Anhänger der SPD warten auf die ersten Hochrechnungen am 26.03.2017 in Saarbrücken (Saarland) bei der Wahlparty der SPD nach der Landtagswahl. Foto: Roland Holschneider/dpa +++(c) dpa - Bildfunk+++ [ Rechtehinweis: (c) dpa ] © Holschneider/dpa

Die CDU ist bei der Landtagswahl im Saarland mit deutlichen Zugewinnen stärkste Kraft geblieben. Die SPD konnte anders als erwartet nicht spürbar von der Euphorie um ihren neuen Parteichef Martin Schulz profitieren. Dass es für eine rot-rote oder rot-rot-grüne Regierung reicht, ist ausgeschlossen. Für eine linke Koalition aus SPD und Linkspartei fehlen zwei Sitze zur absoluten Mehrheit.

Die CDU von Ministerpräsidentin Annegret Kramp-Karrenbauer kommt laut vorläufigem amtlichen Endergebnis auf 40,7 Prozent und erhält damit 24 Sitze. Die SPD erreicht 29,6 Prozent und bekommt 17 Sitze. Die Linke verliert, bleibt aber drittstärkste Kraft mit 12,9 Prozent, das entspricht sieben Sitzen. Die AfD holt 6,2 Prozent und somit erstmals drei Sitze im Landtag des Saarlandes. Die Grünen schaffen es mit 4,0 Prozent nicht mehr in den Landtag. Auch die FDP ist mit 3,3 Prozent nicht im Landtag vertreten. Die Piraten, die bei der letzten Wahl 2012 noch 7,4 Prozent erreicht hatten, schaffen den Wiedereinzug mit 0,7 Prozent nicht. 

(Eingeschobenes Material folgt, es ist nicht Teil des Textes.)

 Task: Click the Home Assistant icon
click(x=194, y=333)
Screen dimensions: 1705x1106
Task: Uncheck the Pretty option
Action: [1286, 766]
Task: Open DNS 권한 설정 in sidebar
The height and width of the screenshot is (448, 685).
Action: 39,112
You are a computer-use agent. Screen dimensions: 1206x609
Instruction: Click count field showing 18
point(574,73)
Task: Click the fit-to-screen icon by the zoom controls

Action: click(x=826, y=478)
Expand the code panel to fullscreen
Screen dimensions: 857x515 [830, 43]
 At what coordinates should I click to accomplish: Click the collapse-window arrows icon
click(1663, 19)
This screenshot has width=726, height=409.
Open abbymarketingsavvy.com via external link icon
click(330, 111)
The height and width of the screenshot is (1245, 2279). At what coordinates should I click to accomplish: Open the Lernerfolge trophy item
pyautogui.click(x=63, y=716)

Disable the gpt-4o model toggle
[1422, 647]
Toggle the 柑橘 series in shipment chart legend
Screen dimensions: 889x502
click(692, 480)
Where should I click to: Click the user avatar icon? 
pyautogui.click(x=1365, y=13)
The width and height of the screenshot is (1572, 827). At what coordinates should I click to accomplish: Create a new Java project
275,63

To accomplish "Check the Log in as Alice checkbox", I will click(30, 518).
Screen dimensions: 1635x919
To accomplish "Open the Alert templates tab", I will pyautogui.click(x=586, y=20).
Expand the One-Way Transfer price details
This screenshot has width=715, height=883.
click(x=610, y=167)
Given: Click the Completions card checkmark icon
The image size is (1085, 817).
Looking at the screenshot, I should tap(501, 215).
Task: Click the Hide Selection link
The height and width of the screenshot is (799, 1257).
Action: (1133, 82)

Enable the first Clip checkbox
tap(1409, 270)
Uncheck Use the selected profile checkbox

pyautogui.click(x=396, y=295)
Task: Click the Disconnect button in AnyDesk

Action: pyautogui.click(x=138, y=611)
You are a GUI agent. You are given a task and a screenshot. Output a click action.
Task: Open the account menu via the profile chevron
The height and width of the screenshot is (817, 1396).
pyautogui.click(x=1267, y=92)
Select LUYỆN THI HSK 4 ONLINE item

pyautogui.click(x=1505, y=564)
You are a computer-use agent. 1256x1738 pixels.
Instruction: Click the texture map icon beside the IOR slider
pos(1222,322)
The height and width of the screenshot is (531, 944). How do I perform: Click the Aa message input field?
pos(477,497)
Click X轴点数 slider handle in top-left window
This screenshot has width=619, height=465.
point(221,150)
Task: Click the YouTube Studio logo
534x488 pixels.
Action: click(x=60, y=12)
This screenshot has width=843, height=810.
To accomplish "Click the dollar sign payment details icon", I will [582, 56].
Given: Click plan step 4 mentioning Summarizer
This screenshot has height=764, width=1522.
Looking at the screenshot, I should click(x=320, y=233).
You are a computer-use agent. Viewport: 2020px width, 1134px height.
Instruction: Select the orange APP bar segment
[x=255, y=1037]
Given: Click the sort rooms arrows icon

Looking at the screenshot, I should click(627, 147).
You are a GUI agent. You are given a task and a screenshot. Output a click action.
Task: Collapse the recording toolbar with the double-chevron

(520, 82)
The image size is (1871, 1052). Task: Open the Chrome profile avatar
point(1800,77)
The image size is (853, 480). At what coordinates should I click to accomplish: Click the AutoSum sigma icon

Die Wahlbeteiligung lag bei 71 Prozent und ist damit deutlich gestiegen. Bei der letzten Landtagswahl im Jahr 2012 hatte sie bei 61,6 Prozent gelegen.

Rund 800.000 Bürger im Saarland waren aufgerufen, einen neuen Landtag zu wählen. In Saarbrücken regiert seit fünf Jahren eine schwarz-rote Landesregierung unter Ministerpräsidentin Annegret Kramp-Karrenbauer (CDU). Zur Wahl waren insgesamt 14 Parteien und Wählergruppen zugelassen, die sich um die 51 Sitze im Saarbrücker Landtag bewerben. Bislang saßen im Landtag mit CDU, SPD, Linkspartei, Piraten und Grünen fünf Parteien.

Wie die Umfragen daneben lagen

Infografik: Paul Blickle, ZEIT ONLINE

Die CDU kam bei der Landtagswahl 2012 auf 35,2 Prozent der Stimmen und lag damit deutlich vor der SPD mit 30,6 Prozent. Drittstärkste Kraft wurde vor fünf Jahren die Linkspartei mit 16,1 Prozent. Die Piraten zogen mit 7,4 Prozent in den Landtag ein, die Grünen schafften dies mit 5,0 Prozent damals schon nur knapp.

Ein halbes Jahr vor der Bundestagswahl wird der Ausgang der Wahl im Saarland auch in Berlin mit Spannung verfolgt. Im Mai werden zudem noch in Schleswig-Holstein und im bevölkerungsreichsten Bundesland Nordrhein-Westfalen neue Landtage gewählt, bevor im September die Bundestagswahl ansteht.